I really don't understand why anyone would want to fake a slur, plus the surveillance video was just not clear enough to substantiate fraud. Unless this guy has a history of stirring the homophobic pot, I don't see how or why he could or would have added "Fag" to the cake.
The guy accusing Whole foods released a video zoomed in showing him opening the "sealed" cake box by cutting the label. However in his video the UPC code and label are on the bottom of the box. The security footage clearly shows the label on the top and the clerk scanning bar code in that area. The two videos together are what makes Whole Food's case.

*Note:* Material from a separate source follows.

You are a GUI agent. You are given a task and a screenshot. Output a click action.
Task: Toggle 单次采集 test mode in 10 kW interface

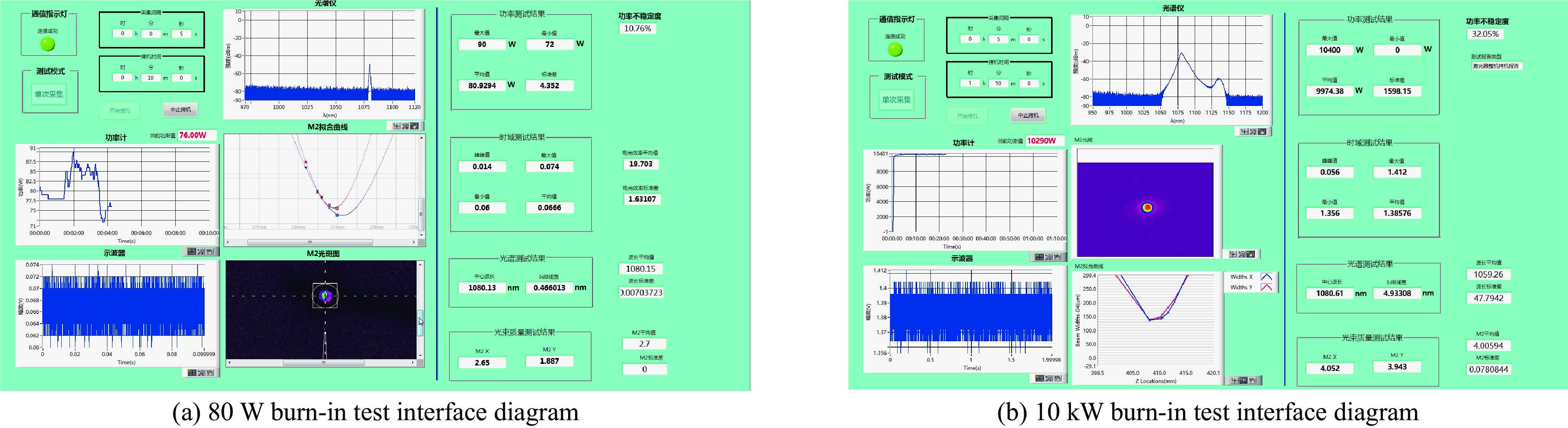[896, 100]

I might be missing something but how is the video a slam-dunk for Whole-Foods? Is it just that the Pastor had plenty of opportunity to see the top of his cake? He put his wallet on top of the cake box as well and couldn't he claim the glare from the lights in the store obstructed his view through the plastic clear top of the cake box? I think the point of course is valid but I think Whole Foods could use some better quality cameras and more of them, perhaps one per lane or register IMHO.
Have you never picked up a cake at a bakery? They ask you what you want on the cake. You of course will look at the cake the second they hand it to you. You will be able to easily see the cake through the window of the cake box. There is ZERO chance you leave that store without knowing that the word is there.
Greg, the slam dunk of the video evidence is that it show the UPC label was moved from the top to the side, which should be enough to convince anyone who wished to believe that he somehow missed seeing the mistake right after he was handed the cake.
Agreed. If the label is applied as it appears to be in the store's video (not just in the still, but in the cashier's movement when he scans it), it wouldn't even reach around far enough to seal the box closed... yet in the "pastor's" video, he makes a very big deal about the box being sealed by that label.